» **REQUIRED WORK**
In the passage about the R and Tableau project, what R package was used to have the script run automatically each day?

» **PASSAGE SHOWN**
════════════════════
For this project, I wanted to incorporate as many new programming techniques as possible using R and Tableau. The first step was to find reliable data for my analysis. Like many news reports and articles, I found the most reliable source to be data from John Hopkins University. The data is updated daily and easy to retrieve using R. I built an R script to download the CSV file from John Hopkins' GitHub page. The script downloads data on the global, state, and county levels. I was interested in statistics not directly given in the data, such as new confirmed cases and new deaths per day. The raw data provides a lot of location information, dates, confirmed cases, and confirmed deaths. I manipulated the data to make new columns for the statistics I was interested in using dplyr. I also reduced the data size by removing the location columns I had no use for. File size ended up being important when working with Tableau Public which I learned painfully along the way.

Twenty hours of painstaking trial and error later, I had finally created files for world, state, and county level data in the form that best fit my needs in Tableau. With the future in mind, I wanted to find a way to update my dashboards automatically. After a few quick searches, I was able to find a package called TaskscheduleR. This is a package in R that gives easy setup for scripts to run automatically in the background of a computer. I set my script to run daily. Running the script automatically was the easy part. Finding a way to have Tableau utilize the refreshed data was another beast.

The best solution I was able to find was having my script upload the refreshed data to Google Drive. Again, I found an R package, googledrive, that made somewhat easy work of this. The package is new and does not have a lot of documentation on its variety of uses. I needed a way to upload my data into Google Drive as a Google Sheet as to not require the use of memory and to later use with Tableau Public. After some trial and error, my final script is able to retrieve fresh data every day and update the data in Google Drive.
════════════════════
[Data entries]

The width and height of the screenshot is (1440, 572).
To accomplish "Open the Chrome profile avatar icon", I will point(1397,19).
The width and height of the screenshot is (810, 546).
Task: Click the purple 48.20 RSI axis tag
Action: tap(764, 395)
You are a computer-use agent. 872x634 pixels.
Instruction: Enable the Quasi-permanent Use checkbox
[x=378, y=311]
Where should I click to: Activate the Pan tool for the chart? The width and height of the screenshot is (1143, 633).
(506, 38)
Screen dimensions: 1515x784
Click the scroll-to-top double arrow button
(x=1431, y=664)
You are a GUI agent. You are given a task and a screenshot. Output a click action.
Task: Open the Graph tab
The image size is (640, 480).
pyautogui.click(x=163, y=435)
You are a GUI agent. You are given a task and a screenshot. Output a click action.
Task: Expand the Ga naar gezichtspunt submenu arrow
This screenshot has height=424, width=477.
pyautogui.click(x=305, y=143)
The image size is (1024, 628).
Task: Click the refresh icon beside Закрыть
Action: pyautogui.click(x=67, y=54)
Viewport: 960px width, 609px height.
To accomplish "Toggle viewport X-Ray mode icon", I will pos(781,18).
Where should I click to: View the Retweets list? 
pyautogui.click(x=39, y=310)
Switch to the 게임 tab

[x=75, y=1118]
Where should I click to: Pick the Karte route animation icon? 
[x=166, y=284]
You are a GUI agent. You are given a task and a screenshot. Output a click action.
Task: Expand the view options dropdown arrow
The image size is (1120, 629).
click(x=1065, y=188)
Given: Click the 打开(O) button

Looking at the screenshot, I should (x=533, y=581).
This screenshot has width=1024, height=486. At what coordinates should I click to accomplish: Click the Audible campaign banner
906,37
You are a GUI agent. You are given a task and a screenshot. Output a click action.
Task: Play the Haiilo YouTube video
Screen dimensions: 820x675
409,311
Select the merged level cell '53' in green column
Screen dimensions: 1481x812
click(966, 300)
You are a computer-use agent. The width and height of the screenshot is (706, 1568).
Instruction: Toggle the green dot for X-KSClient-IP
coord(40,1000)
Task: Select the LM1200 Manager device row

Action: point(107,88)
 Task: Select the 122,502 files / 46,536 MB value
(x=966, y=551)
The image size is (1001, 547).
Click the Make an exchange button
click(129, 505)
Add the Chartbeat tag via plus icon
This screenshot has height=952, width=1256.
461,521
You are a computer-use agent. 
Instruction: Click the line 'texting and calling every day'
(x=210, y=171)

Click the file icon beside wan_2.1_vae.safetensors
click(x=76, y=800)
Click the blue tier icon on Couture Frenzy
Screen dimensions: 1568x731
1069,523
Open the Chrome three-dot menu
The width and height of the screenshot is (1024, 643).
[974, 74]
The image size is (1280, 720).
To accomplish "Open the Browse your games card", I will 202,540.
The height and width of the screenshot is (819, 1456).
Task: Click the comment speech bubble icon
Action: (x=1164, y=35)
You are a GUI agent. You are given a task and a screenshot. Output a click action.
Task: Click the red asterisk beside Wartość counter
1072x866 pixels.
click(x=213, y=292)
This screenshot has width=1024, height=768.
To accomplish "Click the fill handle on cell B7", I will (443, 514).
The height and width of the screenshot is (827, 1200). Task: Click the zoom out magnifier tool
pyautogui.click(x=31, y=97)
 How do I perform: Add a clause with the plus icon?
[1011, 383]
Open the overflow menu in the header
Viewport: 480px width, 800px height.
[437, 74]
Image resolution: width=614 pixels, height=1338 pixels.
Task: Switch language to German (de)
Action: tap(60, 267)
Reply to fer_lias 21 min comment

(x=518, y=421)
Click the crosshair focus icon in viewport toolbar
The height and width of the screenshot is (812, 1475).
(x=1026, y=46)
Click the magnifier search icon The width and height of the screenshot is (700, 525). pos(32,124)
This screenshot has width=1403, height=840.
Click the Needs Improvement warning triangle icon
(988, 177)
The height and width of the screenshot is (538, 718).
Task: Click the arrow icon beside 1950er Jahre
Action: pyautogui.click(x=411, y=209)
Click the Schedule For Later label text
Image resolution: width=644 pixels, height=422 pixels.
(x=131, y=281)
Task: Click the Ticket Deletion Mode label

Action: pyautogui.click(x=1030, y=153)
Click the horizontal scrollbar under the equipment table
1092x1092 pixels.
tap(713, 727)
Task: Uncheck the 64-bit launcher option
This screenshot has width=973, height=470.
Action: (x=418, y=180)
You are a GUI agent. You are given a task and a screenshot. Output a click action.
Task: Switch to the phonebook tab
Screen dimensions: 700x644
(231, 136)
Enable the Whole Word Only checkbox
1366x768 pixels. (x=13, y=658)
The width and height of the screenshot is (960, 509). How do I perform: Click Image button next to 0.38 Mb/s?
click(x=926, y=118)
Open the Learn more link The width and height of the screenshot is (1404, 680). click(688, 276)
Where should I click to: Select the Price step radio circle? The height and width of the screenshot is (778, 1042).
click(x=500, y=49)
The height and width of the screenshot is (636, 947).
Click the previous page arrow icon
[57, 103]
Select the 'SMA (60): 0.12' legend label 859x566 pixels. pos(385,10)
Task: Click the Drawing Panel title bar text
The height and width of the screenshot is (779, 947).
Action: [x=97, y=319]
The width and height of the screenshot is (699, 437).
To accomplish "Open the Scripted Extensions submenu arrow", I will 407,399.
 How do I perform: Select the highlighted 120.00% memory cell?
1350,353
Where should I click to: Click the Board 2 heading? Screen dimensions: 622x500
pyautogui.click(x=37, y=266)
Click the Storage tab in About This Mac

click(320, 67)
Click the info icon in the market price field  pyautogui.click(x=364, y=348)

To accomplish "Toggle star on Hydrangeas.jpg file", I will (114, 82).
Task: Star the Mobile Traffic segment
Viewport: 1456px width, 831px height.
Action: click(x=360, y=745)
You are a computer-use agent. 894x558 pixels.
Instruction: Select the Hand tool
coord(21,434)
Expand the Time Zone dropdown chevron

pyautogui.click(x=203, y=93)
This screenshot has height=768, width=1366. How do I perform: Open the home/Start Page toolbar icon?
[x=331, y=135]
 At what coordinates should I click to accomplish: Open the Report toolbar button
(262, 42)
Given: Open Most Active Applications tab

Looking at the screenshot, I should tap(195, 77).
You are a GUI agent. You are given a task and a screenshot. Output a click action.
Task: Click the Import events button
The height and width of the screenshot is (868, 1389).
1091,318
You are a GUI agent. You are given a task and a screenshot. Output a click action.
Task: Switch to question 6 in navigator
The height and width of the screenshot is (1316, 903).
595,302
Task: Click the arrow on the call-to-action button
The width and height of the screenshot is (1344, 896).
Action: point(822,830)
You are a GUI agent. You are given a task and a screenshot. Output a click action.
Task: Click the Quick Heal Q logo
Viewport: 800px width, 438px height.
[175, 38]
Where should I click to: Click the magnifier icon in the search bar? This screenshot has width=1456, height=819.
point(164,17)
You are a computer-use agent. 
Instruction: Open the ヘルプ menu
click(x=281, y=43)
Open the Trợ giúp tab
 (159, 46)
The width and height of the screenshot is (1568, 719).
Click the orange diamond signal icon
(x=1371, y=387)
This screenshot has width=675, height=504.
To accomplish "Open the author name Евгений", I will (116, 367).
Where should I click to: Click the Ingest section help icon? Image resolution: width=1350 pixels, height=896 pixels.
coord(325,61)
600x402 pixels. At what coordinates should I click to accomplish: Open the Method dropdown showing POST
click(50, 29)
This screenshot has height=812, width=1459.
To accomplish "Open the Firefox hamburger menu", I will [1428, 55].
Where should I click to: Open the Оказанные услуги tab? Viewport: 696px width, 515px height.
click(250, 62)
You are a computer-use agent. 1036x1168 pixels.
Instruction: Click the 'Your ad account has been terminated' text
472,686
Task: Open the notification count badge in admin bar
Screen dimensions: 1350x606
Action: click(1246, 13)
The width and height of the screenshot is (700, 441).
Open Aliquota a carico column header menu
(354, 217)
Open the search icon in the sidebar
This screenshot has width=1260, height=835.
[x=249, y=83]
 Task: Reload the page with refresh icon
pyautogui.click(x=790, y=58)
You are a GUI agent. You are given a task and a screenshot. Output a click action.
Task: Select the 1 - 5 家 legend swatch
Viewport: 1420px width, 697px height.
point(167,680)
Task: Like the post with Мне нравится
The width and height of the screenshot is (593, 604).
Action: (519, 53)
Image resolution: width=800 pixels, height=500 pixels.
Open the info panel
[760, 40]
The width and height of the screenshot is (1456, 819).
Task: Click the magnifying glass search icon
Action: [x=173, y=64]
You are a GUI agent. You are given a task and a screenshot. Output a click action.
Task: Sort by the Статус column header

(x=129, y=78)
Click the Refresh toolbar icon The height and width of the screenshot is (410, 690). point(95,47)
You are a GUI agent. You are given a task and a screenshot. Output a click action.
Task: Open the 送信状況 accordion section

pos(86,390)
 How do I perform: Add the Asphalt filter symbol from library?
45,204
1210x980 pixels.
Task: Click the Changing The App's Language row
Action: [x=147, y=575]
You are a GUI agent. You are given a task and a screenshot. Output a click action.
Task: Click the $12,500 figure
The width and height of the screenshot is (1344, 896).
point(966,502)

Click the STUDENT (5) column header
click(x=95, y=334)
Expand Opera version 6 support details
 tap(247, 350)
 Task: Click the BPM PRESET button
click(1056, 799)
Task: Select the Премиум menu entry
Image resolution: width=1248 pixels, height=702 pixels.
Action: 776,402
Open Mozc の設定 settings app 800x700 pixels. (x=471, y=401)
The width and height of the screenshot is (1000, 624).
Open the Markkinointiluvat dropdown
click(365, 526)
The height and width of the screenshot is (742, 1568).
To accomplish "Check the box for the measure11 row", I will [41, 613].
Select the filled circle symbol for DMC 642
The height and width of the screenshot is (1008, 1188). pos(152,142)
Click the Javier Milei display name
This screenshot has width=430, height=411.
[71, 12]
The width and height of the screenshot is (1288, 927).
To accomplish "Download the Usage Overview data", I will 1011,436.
════════════════════
» **TASK ANSWER**
TaskscheduleR